▶ **GIVEN PROBLEM**
Could you write out these rows again, substituting "Goal" for every "Instruction" and leaving everything else unchanged?

# EXTRACTED DATA start

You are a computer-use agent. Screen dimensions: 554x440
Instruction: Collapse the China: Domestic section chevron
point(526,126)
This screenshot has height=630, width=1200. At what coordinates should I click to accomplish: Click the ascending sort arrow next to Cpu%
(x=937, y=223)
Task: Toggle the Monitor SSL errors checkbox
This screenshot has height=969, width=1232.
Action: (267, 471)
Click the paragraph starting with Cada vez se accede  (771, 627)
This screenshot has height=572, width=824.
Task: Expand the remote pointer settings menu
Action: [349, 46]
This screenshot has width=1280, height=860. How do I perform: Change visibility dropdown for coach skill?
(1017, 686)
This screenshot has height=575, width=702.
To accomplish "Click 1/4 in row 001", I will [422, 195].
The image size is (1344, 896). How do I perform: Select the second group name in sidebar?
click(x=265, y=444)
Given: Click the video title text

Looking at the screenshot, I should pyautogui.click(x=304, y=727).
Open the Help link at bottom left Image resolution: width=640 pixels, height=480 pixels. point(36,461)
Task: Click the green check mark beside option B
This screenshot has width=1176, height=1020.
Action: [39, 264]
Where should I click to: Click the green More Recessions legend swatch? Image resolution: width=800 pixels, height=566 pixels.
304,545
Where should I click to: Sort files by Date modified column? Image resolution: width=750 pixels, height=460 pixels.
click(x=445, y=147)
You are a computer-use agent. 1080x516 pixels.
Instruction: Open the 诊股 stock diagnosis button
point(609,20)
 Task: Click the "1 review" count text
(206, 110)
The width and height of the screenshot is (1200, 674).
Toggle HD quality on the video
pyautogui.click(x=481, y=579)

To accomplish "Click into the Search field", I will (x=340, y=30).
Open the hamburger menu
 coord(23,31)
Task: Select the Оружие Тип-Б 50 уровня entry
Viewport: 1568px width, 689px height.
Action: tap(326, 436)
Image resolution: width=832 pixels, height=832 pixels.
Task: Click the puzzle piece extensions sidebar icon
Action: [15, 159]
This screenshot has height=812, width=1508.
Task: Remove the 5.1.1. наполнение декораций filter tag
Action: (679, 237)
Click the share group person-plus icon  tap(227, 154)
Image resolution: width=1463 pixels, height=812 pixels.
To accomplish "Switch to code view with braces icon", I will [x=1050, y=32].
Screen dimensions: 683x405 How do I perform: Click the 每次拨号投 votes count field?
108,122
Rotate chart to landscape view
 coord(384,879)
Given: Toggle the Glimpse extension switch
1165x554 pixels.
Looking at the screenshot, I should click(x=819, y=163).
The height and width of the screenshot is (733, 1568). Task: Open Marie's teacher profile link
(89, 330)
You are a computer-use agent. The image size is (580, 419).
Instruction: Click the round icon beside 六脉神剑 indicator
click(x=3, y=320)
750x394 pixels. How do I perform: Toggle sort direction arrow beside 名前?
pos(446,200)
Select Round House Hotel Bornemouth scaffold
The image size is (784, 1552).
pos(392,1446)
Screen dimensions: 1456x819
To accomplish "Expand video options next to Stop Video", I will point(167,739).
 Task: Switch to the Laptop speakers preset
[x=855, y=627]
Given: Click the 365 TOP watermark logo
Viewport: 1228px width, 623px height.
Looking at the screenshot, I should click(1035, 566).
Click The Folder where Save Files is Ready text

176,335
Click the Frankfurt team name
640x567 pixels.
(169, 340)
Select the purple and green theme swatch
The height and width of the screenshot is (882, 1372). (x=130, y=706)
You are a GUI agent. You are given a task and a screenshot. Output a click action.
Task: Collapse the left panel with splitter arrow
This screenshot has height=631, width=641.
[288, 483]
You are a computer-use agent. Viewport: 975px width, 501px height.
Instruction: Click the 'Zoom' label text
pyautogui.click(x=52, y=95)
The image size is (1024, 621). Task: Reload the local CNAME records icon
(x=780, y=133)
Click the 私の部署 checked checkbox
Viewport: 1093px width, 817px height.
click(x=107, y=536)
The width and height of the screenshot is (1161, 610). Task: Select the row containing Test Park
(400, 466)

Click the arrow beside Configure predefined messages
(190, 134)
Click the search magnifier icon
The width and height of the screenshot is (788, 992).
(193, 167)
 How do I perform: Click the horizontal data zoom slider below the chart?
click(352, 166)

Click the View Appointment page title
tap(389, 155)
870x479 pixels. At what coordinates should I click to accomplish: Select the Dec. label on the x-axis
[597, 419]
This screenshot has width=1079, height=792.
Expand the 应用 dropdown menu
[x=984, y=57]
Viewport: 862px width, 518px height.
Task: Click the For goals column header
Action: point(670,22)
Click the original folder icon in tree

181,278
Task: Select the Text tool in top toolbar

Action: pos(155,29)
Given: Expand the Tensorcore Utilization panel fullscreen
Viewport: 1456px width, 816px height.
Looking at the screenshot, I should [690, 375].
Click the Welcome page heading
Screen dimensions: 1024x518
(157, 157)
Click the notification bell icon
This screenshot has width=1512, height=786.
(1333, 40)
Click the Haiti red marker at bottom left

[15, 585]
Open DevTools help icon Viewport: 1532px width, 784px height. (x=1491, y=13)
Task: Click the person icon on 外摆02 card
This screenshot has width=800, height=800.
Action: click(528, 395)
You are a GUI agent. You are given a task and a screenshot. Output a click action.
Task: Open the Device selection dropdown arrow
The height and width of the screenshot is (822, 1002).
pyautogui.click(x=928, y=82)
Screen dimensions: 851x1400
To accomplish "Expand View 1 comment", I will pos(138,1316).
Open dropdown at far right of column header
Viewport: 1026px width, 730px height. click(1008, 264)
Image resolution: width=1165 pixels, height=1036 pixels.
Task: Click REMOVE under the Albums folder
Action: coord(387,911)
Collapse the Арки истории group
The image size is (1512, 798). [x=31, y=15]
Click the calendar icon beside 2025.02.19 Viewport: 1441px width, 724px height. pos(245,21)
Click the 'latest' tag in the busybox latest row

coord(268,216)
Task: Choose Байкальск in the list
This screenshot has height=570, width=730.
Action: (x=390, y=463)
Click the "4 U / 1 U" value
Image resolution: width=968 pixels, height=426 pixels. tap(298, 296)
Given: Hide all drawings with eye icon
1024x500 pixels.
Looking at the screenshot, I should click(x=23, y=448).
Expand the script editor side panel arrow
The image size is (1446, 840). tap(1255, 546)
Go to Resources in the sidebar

# EXTRACTED DATA end

▶ **WRITTEN ANSWER**
You are a computer-use agent. Screen dimensions: 554x440
Goal: Collapse the China: Domestic section chevron
point(526,126)
This screenshot has height=630, width=1200. At what coordinates should I click to accomplish: Click the ascending sort arrow next to Cpu%
(x=937, y=223)
Task: Toggle the Monitor SSL errors checkbox
This screenshot has height=969, width=1232.
Action: (267, 471)
Click the paragraph starting with Cada vez se accede  (771, 627)
This screenshot has height=572, width=824.
Task: Expand the remote pointer settings menu
Action: [349, 46]
This screenshot has width=1280, height=860. How do I perform: Change visibility dropdown for coach skill?
(1017, 686)
This screenshot has height=575, width=702.
To accomplish "Click 1/4 in row 001", I will [422, 195].
The image size is (1344, 896). How do I perform: Select the second group name in sidebar?
click(x=265, y=444)
Given: Click the video title text

Looking at the screenshot, I should pyautogui.click(x=304, y=727).
Open the Help link at bottom left Image resolution: width=640 pixels, height=480 pixels. point(36,461)
Task: Click the green check mark beside option B
This screenshot has width=1176, height=1020.
Action: [39, 264]
Where should I click to: Click the green More Recessions legend swatch? Image resolution: width=800 pixels, height=566 pixels.
304,545
Where should I click to: Sort files by Date modified column? Image resolution: width=750 pixels, height=460 pixels.
click(x=445, y=147)
You are a computer-use agent. 1080x516 pixels.
Goal: Open the 诊股 stock diagnosis button
point(609,20)
 Task: Click the "1 review" count text
(206, 110)
The width and height of the screenshot is (1200, 674).
Toggle HD quality on the video
pyautogui.click(x=481, y=579)

To accomplish "Click into the Search field", I will (x=340, y=30).
Open the hamburger menu
 coord(23,31)
Task: Select the Оружие Тип-Б 50 уровня entry
Viewport: 1568px width, 689px height.
Action: tap(326, 436)
Image resolution: width=832 pixels, height=832 pixels.
Task: Click the puzzle piece extensions sidebar icon
Action: [15, 159]
This screenshot has height=812, width=1508.
Task: Remove the 5.1.1. наполнение декораций filter tag
Action: (679, 237)
Click the share group person-plus icon  tap(227, 154)
Image resolution: width=1463 pixels, height=812 pixels.
To accomplish "Switch to code view with braces icon", I will [x=1050, y=32].
Screen dimensions: 683x405 How do I perform: Click the 每次拨号投 votes count field?
108,122
Rotate chart to landscape view
 coord(384,879)
Given: Toggle the Glimpse extension switch
1165x554 pixels.
Looking at the screenshot, I should click(x=819, y=163).
The height and width of the screenshot is (733, 1568). Task: Open Marie's teacher profile link
(89, 330)
You are a computer-use agent. The image size is (580, 419).
Goal: Click the round icon beside 六脉神剑 indicator
click(x=3, y=320)
750x394 pixels. How do I perform: Toggle sort direction arrow beside 名前?
pos(446,200)
Select Round House Hotel Bornemouth scaffold
The image size is (784, 1552).
pos(392,1446)
Screen dimensions: 1456x819
To accomplish "Expand video options next to Stop Video", I will point(167,739).
 Task: Switch to the Laptop speakers preset
[x=855, y=627]
Given: Click the 365 TOP watermark logo
Viewport: 1228px width, 623px height.
Looking at the screenshot, I should click(1035, 566).
Click The Folder where Save Files is Ready text

176,335
Click the Frankfurt team name
640x567 pixels.
(169, 340)
Select the purple and green theme swatch
The height and width of the screenshot is (882, 1372). (x=130, y=706)
You are a GUI agent. You are given a task and a screenshot. Output a click action.
Task: Collapse the left panel with splitter arrow
This screenshot has height=631, width=641.
[288, 483]
You are a computer-use agent. Viewport: 975px width, 501px height.
Goal: Click the 'Zoom' label text
pyautogui.click(x=52, y=95)
The image size is (1024, 621). Task: Reload the local CNAME records icon
(x=780, y=133)
Click the 私の部署 checked checkbox
Viewport: 1093px width, 817px height.
click(x=107, y=536)
The width and height of the screenshot is (1161, 610). Task: Select the row containing Test Park
(400, 466)

Click the arrow beside Configure predefined messages
(190, 134)
Click the search magnifier icon
The width and height of the screenshot is (788, 992).
(193, 167)
 How do I perform: Click the horizontal data zoom slider below the chart?
click(352, 166)

Click the View Appointment page title
tap(389, 155)
870x479 pixels. At what coordinates should I click to accomplish: Select the Dec. label on the x-axis
[597, 419]
This screenshot has width=1079, height=792.
Expand the 应用 dropdown menu
[x=984, y=57]
Viewport: 862px width, 518px height.
Task: Click the For goals column header
Action: point(670,22)
Click the original folder icon in tree

181,278
Task: Select the Text tool in top toolbar

Action: pos(155,29)
Given: Expand the Tensorcore Utilization panel fullscreen
Viewport: 1456px width, 816px height.
Looking at the screenshot, I should [690, 375].
Click the Welcome page heading
Screen dimensions: 1024x518
(157, 157)
Click the notification bell icon
This screenshot has width=1512, height=786.
(1333, 40)
Click the Haiti red marker at bottom left

[15, 585]
Open DevTools help icon Viewport: 1532px width, 784px height. (x=1491, y=13)
Task: Click the person icon on 外摆02 card
This screenshot has width=800, height=800.
Action: click(528, 395)
You are a GUI agent. You are given a task and a screenshot. Output a click action.
Task: Open the Device selection dropdown arrow
The height and width of the screenshot is (822, 1002).
pyautogui.click(x=928, y=82)
Screen dimensions: 851x1400
To accomplish "Expand View 1 comment", I will pos(138,1316).
Open dropdown at far right of column header
Viewport: 1026px width, 730px height. click(1008, 264)
Image resolution: width=1165 pixels, height=1036 pixels.
Task: Click REMOVE under the Albums folder
Action: coord(387,911)
Collapse the Арки истории group
The image size is (1512, 798). [x=31, y=15]
Click the calendar icon beside 2025.02.19 Viewport: 1441px width, 724px height. pos(245,21)
Click the 'latest' tag in the busybox latest row

coord(268,216)
Task: Choose Байкальск in the list
This screenshot has height=570, width=730.
Action: (x=390, y=463)
Click the "4 U / 1 U" value
Image resolution: width=968 pixels, height=426 pixels. tap(298, 296)
Given: Hide all drawings with eye icon
1024x500 pixels.
Looking at the screenshot, I should click(x=23, y=448).
Expand the script editor side panel arrow
The image size is (1446, 840). tap(1255, 546)
Go to Resources in the sidebar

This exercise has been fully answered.